→ Task brief:
Give back every record exactly as written.

→ Dataset extract:
=== Begin Enclosure ===
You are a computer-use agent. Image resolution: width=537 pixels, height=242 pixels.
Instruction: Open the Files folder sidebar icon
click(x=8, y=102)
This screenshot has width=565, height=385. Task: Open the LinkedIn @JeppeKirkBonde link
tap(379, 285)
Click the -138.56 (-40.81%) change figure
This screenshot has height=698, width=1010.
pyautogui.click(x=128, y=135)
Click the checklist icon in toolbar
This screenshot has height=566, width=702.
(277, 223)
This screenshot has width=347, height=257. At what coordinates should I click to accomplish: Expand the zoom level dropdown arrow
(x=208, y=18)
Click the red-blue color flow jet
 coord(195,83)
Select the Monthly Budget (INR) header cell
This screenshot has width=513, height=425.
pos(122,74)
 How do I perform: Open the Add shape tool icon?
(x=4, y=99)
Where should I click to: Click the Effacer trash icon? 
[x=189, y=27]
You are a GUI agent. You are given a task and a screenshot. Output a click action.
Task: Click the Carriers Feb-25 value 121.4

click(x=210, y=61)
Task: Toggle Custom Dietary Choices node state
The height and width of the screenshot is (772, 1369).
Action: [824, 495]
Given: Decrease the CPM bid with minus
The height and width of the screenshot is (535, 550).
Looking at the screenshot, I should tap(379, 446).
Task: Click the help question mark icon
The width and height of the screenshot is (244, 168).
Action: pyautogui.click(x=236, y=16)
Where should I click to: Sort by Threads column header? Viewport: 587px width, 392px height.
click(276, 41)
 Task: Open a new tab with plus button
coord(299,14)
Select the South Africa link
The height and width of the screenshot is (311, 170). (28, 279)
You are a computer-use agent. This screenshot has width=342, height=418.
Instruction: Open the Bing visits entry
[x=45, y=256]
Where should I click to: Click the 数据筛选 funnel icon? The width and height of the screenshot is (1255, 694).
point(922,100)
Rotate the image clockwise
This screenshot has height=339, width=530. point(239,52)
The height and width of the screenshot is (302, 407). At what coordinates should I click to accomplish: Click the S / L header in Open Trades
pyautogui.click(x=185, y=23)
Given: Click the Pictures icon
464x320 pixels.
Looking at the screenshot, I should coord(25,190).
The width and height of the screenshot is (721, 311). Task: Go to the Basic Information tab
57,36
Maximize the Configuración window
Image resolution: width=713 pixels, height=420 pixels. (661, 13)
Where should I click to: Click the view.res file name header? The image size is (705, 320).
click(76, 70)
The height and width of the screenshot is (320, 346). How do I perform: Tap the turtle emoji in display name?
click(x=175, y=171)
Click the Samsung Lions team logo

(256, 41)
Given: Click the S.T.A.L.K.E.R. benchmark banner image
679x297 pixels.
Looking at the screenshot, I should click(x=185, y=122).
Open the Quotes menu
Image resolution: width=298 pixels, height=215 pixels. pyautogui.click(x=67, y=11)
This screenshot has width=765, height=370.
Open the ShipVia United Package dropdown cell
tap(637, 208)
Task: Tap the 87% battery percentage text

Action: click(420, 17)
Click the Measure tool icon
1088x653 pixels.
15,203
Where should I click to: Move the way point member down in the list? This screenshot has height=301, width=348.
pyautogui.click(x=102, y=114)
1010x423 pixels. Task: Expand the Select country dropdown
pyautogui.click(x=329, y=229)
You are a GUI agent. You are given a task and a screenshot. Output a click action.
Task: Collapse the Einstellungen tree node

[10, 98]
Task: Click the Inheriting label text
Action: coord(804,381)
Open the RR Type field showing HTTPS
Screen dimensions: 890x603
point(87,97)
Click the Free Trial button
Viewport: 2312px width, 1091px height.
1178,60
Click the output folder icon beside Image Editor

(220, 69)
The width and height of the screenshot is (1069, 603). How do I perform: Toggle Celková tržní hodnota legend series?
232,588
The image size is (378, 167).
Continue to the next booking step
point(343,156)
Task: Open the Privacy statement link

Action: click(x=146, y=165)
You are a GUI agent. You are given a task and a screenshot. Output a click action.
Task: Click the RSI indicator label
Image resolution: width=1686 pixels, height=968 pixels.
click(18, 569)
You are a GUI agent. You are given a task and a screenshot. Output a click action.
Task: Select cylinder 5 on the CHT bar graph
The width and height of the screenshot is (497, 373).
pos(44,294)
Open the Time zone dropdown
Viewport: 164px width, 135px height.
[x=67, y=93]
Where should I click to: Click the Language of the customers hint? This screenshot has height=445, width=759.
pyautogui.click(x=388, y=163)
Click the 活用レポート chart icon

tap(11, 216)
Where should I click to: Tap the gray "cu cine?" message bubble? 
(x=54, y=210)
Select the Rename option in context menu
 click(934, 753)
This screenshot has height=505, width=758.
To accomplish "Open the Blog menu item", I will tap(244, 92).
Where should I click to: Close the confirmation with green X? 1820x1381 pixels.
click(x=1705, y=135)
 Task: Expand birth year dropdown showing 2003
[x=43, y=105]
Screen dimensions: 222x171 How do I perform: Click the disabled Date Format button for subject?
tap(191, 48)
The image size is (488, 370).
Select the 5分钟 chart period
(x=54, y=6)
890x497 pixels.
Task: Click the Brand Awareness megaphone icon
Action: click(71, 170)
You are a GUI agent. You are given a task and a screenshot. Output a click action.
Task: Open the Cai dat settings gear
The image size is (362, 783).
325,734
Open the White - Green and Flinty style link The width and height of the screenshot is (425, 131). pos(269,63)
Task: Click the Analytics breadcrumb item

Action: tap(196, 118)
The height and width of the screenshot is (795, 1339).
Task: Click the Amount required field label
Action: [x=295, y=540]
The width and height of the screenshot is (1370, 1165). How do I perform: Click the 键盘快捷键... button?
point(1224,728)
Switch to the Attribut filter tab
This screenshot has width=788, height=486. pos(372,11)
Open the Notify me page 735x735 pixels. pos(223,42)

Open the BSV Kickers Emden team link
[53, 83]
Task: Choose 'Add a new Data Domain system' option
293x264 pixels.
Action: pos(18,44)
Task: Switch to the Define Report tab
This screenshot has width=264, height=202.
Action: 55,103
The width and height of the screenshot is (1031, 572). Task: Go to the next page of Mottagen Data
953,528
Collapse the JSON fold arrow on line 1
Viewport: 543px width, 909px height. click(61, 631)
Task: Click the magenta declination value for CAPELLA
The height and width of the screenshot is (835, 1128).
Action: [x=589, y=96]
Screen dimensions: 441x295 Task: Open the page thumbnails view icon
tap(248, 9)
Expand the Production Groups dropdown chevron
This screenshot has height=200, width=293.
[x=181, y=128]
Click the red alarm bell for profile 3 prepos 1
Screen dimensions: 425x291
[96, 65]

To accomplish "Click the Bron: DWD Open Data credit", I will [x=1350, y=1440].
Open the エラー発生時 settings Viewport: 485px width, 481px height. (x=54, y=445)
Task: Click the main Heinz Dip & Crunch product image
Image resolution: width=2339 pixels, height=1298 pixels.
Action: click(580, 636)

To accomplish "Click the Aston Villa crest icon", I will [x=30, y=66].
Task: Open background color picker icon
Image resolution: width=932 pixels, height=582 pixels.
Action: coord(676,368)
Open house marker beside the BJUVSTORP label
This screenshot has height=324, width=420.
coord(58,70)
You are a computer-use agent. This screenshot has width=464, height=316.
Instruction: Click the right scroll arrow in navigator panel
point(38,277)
=== End Enclosure ===
→ Output for this task:
You are a computer-use agent. Image resolution: width=537 pixels, height=242 pixels.
Instruction: Open the Files folder sidebar icon
click(x=8, y=102)
This screenshot has width=565, height=385. Task: Open the LinkedIn @JeppeKirkBonde link
tap(379, 285)
Click the -138.56 (-40.81%) change figure
This screenshot has height=698, width=1010.
pyautogui.click(x=128, y=135)
Click the checklist icon in toolbar
This screenshot has height=566, width=702.
(277, 223)
This screenshot has width=347, height=257. At what coordinates should I click to accomplish: Expand the zoom level dropdown arrow
(x=208, y=18)
Click the red-blue color flow jet
 coord(195,83)
Select the Monthly Budget (INR) header cell
This screenshot has width=513, height=425.
pos(122,74)
 How do I perform: Open the Add shape tool icon?
(x=4, y=99)
Where should I click to: Click the Effacer trash icon? 
[x=189, y=27]
You are a GUI agent. You are given a task and a screenshot. Output a click action.
Task: Click the Carriers Feb-25 value 121.4

click(x=210, y=61)
Task: Toggle Custom Dietary Choices node state
The height and width of the screenshot is (772, 1369).
Action: [824, 495]
Given: Decrease the CPM bid with minus
The height and width of the screenshot is (535, 550).
Looking at the screenshot, I should tap(379, 446).
Task: Click the help question mark icon
The width and height of the screenshot is (244, 168).
Action: pyautogui.click(x=236, y=16)
Where should I click to: Sort by Threads column header? Viewport: 587px width, 392px height.
click(276, 41)
 Task: Open a new tab with plus button
coord(299,14)
Select the South Africa link
The height and width of the screenshot is (311, 170). (28, 279)
You are a computer-use agent. This screenshot has width=342, height=418.
Instruction: Open the Bing visits entry
[x=45, y=256]
Where should I click to: Click the 数据筛选 funnel icon? The width and height of the screenshot is (1255, 694).
point(922,100)
Rotate the image clockwise
This screenshot has height=339, width=530. point(239,52)
The height and width of the screenshot is (302, 407). At what coordinates should I click to accomplish: Click the S / L header in Open Trades
pyautogui.click(x=185, y=23)
Given: Click the Pictures icon
464x320 pixels.
Looking at the screenshot, I should coord(25,190).
The width and height of the screenshot is (721, 311). Task: Go to the Basic Information tab
57,36
Maximize the Configuración window
Image resolution: width=713 pixels, height=420 pixels. (661, 13)
Where should I click to: Click the view.res file name header? The image size is (705, 320).
click(76, 70)
The height and width of the screenshot is (320, 346). How do I perform: Tap the turtle emoji in display name?
click(x=175, y=171)
Click the Samsung Lions team logo

(256, 41)
Given: Click the S.T.A.L.K.E.R. benchmark banner image
679x297 pixels.
Looking at the screenshot, I should click(x=185, y=122).
Open the Quotes menu
Image resolution: width=298 pixels, height=215 pixels. pyautogui.click(x=67, y=11)
This screenshot has width=765, height=370.
Open the ShipVia United Package dropdown cell
tap(637, 208)
Task: Tap the 87% battery percentage text

Action: click(420, 17)
Click the Measure tool icon
1088x653 pixels.
15,203
Where should I click to: Move the way point member down in the list? This screenshot has height=301, width=348.
pyautogui.click(x=102, y=114)
1010x423 pixels. Task: Expand the Select country dropdown
pyautogui.click(x=329, y=229)
You are a GUI agent. You are given a task and a screenshot. Output a click action.
Task: Collapse the Einstellungen tree node

[10, 98]
Task: Click the Inheriting label text
Action: coord(804,381)
Open the RR Type field showing HTTPS
Screen dimensions: 890x603
point(87,97)
Click the Free Trial button
Viewport: 2312px width, 1091px height.
1178,60
Click the output folder icon beside Image Editor

(220, 69)
The width and height of the screenshot is (1069, 603). How do I perform: Toggle Celková tržní hodnota legend series?
232,588
The image size is (378, 167).
Continue to the next booking step
point(343,156)
Task: Open the Privacy statement link

Action: click(x=146, y=165)
You are a GUI agent. You are given a task and a screenshot. Output a click action.
Task: Click the RSI indicator label
Image resolution: width=1686 pixels, height=968 pixels.
click(18, 569)
You are a GUI agent. You are given a task and a screenshot. Output a click action.
Task: Select cylinder 5 on the CHT bar graph
The width and height of the screenshot is (497, 373).
pos(44,294)
Open the Time zone dropdown
Viewport: 164px width, 135px height.
[x=67, y=93]
Where should I click to: Click the Language of the customers hint? This screenshot has height=445, width=759.
pyautogui.click(x=388, y=163)
Click the 活用レポート chart icon

tap(11, 216)
Where should I click to: Tap the gray "cu cine?" message bubble? 
(x=54, y=210)
Select the Rename option in context menu
 click(934, 753)
This screenshot has height=505, width=758.
To accomplish "Open the Blog menu item", I will tap(244, 92).
Where should I click to: Close the confirmation with green X? 1820x1381 pixels.
click(x=1705, y=135)
 Task: Expand birth year dropdown showing 2003
[x=43, y=105]
Screen dimensions: 222x171 How do I perform: Click the disabled Date Format button for subject?
tap(191, 48)
The image size is (488, 370).
Select the 5分钟 chart period
(x=54, y=6)
890x497 pixels.
Task: Click the Brand Awareness megaphone icon
Action: click(71, 170)
You are a GUI agent. You are given a task and a screenshot. Output a click action.
Task: Open the Cai dat settings gear
The image size is (362, 783).
325,734
Open the White - Green and Flinty style link The width and height of the screenshot is (425, 131). pos(269,63)
Task: Click the Analytics breadcrumb item

Action: tap(196, 118)
The height and width of the screenshot is (795, 1339).
Task: Click the Amount required field label
Action: [x=295, y=540]
The width and height of the screenshot is (1370, 1165). How do I perform: Click the 键盘快捷键... button?
point(1224,728)
Switch to the Attribut filter tab
This screenshot has width=788, height=486. pos(372,11)
Open the Notify me page 735x735 pixels. pos(223,42)

Open the BSV Kickers Emden team link
[53, 83]
Task: Choose 'Add a new Data Domain system' option
293x264 pixels.
Action: pos(18,44)
Task: Switch to the Define Report tab
This screenshot has width=264, height=202.
Action: 55,103
The width and height of the screenshot is (1031, 572). Task: Go to the next page of Mottagen Data
953,528
Collapse the JSON fold arrow on line 1
Viewport: 543px width, 909px height. click(61, 631)
Task: Click the magenta declination value for CAPELLA
The height and width of the screenshot is (835, 1128).
Action: [x=589, y=96]
Screen dimensions: 441x295 Task: Open the page thumbnails view icon
tap(248, 9)
Expand the Production Groups dropdown chevron
This screenshot has height=200, width=293.
[x=181, y=128]
Click the red alarm bell for profile 3 prepos 1
Screen dimensions: 425x291
[96, 65]

To accomplish "Click the Bron: DWD Open Data credit", I will [x=1350, y=1440].
Open the エラー発生時 settings Viewport: 485px width, 481px height. (x=54, y=445)
Task: Click the main Heinz Dip & Crunch product image
Image resolution: width=2339 pixels, height=1298 pixels.
Action: click(580, 636)

To accomplish "Click the Aston Villa crest icon", I will [x=30, y=66].
Task: Open background color picker icon
Image resolution: width=932 pixels, height=582 pixels.
Action: coord(676,368)
Open house marker beside the BJUVSTORP label
This screenshot has height=324, width=420.
coord(58,70)
You are a computer-use agent. This screenshot has width=464, height=316.
Instruction: Click the right scroll arrow in navigator panel
point(38,277)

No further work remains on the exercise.